Pasolini sabía qué quería de la literatura; no le importaba lo que ella esperase de él. Tampoco le importó que muchos intelectuales denostaran el fútbol. Él lo estudió con la misma pasión con la que lo jugó. En Sobre el deporte, ensayos y textos escritos entre 1957 y 1971, habló de ciclismo, de las victorias de Merckx; de las Olimpiadas, de los combates de boxeo de Nino Benvenuti. Pero sobre todo de fútbol: de los traumas de los futbolistas, del sufrimiento o la alegría que flotaba en las barberías y los bares los lunes, del dolor de las derrotas del Bolonia. Sobre el cattenaccio y Helenio Herrera. Sobre su sueño de infancia: regatearse a todos los contrarios y marcar. Y recordó: «Los partidos con el balón en los Prados de Capara fueron absolutamente los momentos más bellos de mi vida».

También dejó sentencias eternas: «El máximo goleador es siempre el mejor poeta del año». Y una teoría: para él, el fútbol era un lenguaje, un código, signos a descifrar. «Puede haber un fútbol como lenguaje fundamentalmente prosístico y un fútbol como lenguaje fundamentalmente poético». Los futbolistas, consecuentemente, se dividían en dos grupos: los que juegan en prosa y los que lo hacen mediante la poesía. Los podemas eran sus armas: los pases en un partido, las palabras en un texto. «El fútbol que expresa más goles es el fútbol más poético». Para él, la narración del fútbol no era diferente a la de un libro: entre el andamiaje narrativo debía surgir la chispa que iluminase el escondrijo del gol, de la poesía. Los que no entienden el código del fútbol, no verán su poesía. Si no se aprecian los pases, no se saborea la jugada. Si no se entienden las palabras, tampoco el mensaje.

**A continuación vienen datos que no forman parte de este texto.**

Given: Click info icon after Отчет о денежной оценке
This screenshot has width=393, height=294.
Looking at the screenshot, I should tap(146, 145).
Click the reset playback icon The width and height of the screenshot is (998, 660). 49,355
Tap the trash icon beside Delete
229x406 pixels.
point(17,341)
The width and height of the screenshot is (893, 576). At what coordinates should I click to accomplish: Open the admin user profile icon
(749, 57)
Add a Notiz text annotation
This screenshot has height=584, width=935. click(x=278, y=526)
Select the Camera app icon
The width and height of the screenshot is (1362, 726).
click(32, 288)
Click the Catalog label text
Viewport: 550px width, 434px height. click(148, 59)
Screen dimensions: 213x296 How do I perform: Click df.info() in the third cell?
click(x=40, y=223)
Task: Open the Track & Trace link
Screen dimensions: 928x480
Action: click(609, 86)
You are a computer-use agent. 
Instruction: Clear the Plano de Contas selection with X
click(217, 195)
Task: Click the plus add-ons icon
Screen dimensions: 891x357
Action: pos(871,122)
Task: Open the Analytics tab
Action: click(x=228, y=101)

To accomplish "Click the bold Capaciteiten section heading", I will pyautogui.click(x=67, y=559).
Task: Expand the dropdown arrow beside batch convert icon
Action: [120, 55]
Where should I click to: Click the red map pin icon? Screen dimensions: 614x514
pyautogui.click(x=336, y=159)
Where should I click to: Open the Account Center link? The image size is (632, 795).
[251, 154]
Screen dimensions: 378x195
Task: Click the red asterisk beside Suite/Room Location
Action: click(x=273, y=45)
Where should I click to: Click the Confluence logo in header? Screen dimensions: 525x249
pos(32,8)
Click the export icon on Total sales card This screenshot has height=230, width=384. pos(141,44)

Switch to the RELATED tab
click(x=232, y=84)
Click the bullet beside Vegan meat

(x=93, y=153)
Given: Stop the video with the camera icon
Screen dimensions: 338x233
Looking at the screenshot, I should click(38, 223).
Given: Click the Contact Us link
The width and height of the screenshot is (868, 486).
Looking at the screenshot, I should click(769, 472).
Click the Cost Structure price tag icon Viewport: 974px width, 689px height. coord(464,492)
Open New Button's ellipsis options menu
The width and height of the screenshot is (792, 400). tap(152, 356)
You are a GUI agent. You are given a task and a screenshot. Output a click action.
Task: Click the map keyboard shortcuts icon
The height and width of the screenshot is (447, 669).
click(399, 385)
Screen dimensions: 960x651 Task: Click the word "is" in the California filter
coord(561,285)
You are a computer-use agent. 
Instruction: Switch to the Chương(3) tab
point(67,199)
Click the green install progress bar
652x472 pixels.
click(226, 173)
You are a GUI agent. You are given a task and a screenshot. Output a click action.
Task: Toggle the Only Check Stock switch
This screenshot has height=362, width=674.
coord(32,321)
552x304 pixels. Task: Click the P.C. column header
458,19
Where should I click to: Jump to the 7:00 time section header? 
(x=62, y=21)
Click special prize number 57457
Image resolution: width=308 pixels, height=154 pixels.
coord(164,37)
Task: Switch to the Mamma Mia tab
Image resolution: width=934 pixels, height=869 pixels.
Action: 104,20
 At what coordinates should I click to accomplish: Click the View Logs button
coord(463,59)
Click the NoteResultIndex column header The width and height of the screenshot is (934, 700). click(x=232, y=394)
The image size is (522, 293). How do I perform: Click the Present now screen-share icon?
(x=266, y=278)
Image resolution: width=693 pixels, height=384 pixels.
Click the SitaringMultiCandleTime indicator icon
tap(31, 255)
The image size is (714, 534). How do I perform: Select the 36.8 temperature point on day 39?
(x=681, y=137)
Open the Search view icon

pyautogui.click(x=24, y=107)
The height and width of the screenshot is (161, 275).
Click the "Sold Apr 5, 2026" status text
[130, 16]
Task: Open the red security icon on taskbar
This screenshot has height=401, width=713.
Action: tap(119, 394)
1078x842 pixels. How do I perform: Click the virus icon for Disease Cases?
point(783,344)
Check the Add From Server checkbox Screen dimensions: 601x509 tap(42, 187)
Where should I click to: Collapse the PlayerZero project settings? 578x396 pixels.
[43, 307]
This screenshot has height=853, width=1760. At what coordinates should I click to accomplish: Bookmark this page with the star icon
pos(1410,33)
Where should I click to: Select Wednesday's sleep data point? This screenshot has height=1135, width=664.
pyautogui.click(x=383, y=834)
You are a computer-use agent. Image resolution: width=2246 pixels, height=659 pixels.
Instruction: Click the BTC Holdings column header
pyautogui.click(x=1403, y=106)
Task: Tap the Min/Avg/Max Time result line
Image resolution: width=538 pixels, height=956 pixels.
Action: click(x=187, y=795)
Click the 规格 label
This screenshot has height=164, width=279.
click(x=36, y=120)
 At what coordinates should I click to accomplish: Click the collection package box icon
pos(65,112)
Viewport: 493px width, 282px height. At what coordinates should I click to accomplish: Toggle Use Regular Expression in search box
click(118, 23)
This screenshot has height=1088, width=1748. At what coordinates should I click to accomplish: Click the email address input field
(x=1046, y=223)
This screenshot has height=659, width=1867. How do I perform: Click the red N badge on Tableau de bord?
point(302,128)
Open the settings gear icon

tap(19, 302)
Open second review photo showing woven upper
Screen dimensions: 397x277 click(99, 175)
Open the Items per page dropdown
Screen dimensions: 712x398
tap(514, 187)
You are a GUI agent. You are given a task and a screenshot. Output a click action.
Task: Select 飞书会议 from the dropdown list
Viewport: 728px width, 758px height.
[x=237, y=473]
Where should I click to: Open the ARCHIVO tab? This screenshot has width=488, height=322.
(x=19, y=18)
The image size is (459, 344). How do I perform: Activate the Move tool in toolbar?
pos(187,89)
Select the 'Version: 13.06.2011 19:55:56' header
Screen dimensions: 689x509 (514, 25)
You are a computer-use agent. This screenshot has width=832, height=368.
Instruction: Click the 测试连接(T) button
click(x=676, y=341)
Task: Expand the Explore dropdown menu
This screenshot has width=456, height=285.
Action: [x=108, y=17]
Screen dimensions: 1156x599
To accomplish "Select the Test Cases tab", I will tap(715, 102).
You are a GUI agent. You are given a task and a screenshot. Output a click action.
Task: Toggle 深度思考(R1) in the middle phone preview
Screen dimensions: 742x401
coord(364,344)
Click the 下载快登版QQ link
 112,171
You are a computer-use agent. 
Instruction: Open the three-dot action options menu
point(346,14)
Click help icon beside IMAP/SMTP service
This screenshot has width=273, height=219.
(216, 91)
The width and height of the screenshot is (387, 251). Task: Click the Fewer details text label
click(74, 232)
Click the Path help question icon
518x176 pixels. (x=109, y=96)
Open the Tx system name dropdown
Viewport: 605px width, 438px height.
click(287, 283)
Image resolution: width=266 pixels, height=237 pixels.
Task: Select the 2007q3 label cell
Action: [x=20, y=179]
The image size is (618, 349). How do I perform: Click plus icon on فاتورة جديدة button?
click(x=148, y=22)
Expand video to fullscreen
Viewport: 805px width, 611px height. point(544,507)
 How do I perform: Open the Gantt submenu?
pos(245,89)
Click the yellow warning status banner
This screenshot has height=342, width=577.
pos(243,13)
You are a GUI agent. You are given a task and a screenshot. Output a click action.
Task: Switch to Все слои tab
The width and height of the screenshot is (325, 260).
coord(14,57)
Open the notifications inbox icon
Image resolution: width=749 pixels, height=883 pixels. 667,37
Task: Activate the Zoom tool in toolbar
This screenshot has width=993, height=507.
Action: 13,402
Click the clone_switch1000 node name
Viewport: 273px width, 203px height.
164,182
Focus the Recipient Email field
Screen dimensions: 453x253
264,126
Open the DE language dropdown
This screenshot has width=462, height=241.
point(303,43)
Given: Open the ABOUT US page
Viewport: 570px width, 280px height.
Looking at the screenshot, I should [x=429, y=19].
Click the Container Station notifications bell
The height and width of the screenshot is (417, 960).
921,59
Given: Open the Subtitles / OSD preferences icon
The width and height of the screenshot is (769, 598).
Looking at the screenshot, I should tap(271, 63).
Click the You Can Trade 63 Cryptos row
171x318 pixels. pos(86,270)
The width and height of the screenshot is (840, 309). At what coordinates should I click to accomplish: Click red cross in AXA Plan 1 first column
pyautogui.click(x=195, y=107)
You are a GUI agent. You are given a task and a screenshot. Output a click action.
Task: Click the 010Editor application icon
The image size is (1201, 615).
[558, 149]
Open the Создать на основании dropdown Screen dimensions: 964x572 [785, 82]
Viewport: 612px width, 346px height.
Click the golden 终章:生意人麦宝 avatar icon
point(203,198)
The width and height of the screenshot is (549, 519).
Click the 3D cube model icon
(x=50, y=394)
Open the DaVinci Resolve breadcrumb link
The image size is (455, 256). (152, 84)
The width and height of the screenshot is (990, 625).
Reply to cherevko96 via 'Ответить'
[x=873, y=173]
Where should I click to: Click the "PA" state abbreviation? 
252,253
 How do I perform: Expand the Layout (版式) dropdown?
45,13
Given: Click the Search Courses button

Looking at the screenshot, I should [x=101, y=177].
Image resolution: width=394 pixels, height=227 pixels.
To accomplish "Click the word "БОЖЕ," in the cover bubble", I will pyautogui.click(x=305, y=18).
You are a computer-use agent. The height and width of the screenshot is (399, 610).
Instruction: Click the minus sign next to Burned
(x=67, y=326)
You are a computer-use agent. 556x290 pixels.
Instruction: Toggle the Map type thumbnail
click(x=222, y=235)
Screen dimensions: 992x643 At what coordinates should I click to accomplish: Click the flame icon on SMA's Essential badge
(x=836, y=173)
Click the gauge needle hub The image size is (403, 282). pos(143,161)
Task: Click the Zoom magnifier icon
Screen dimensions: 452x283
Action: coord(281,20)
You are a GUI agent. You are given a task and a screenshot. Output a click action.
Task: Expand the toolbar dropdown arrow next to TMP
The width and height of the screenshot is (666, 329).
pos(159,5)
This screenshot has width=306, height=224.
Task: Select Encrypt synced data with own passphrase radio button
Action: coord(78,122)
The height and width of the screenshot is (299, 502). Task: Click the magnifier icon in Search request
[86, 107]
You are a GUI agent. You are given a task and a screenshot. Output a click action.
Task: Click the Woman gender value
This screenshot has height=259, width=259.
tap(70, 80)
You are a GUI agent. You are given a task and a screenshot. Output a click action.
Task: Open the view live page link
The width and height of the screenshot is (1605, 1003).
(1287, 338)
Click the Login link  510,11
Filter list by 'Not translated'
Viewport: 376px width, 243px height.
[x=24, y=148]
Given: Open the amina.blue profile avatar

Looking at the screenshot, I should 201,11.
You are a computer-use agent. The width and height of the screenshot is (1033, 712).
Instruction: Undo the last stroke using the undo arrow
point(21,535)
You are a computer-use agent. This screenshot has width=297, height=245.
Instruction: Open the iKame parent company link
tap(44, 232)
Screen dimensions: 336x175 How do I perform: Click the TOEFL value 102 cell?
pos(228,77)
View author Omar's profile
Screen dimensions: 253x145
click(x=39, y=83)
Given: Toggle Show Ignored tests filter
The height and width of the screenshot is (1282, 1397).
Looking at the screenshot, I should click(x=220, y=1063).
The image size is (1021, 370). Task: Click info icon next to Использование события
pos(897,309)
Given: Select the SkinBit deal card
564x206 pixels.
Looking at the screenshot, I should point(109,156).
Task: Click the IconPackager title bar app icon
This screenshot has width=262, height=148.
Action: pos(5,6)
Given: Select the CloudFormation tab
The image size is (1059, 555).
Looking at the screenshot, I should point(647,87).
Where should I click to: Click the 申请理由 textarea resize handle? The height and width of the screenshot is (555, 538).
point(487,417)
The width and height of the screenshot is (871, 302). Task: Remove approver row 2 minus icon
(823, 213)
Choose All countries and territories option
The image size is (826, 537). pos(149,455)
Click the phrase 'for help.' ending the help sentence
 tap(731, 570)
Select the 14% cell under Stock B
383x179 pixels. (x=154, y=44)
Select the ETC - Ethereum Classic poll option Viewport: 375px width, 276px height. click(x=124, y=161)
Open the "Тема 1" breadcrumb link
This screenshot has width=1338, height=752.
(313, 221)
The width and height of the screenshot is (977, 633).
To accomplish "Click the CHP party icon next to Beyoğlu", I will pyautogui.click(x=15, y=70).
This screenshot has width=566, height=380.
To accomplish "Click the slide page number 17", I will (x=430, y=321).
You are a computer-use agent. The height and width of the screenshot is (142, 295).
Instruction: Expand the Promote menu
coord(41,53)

«Para mí, el arte es juego, así como también, de algún modo, el juego es arte». Pasolini defendió el fútbol, consciente de que era el opio del pueblo. Pero un opio terapéutico: «Las dos horas en el estadio como hincha (agresividad y fraternidad) son liberadoras».

El escritor jugador

El fútbol, como arte y juego, tenía sus bardos: los literarios y los periodistas. Pasolini estuvo en el primer grupo; el lenguaje deportivo, para él, era un subcódigo. «Considero el periodismo como una rama menor de la literatura y a los periodistas, escritores que se valen de un código literario de segunda división». Él, no solo utilizó el fútbol con pasión y nostalgia en sus novelas, sino que en sus ensayos, radiografió la Italia de su época en los botes del balón. Traspasó la experiencia de cada domingo ante la realidad del juego, a la sociedad, a la cultura.

«El fútbol es la única representación sagrada de nuestro tiempo». La sentencia no pierde con el paso del tiempo. Al contrario, se agranda. Pasolini sabía que no había nada en el mundo como un estadio lleno hasta la bandera. Nada más potente que la cercanía al ídolo. Nada comparable a la tragedia o el milagro en los coliseos. «El fútbol vuelve a ser un espectáculo en el que el mundo real, de carne, en las gradas del estadio, se mide con los protagonistas reales, los atletas en el campo». Defendió el deporte amateur, todavía puro, frente al deporte espectáculo, pagado por las grandes marcas. Le olía a podrido el poderoso imperio que formaban millones de almas y solo unos pocos controlaban: «¿Qué manos van amontonando los enormes beneficios de la pasión de cada domingo?».

Como los chavales del arroyo, Pasolini tuvo el sueño de ese otro fútbol, el de descampado y balón desinflado, siempre en la cabeza. «Lo único que debemos hacer es equipar al país deportivamente para que el deporte practicado, que es algo estupendo, pueda ser practicado por todos». Dijo que de haber podido reencarnarse, lo habría hecho en un valiente futbolista. Como escritor, sin duda, lo fue.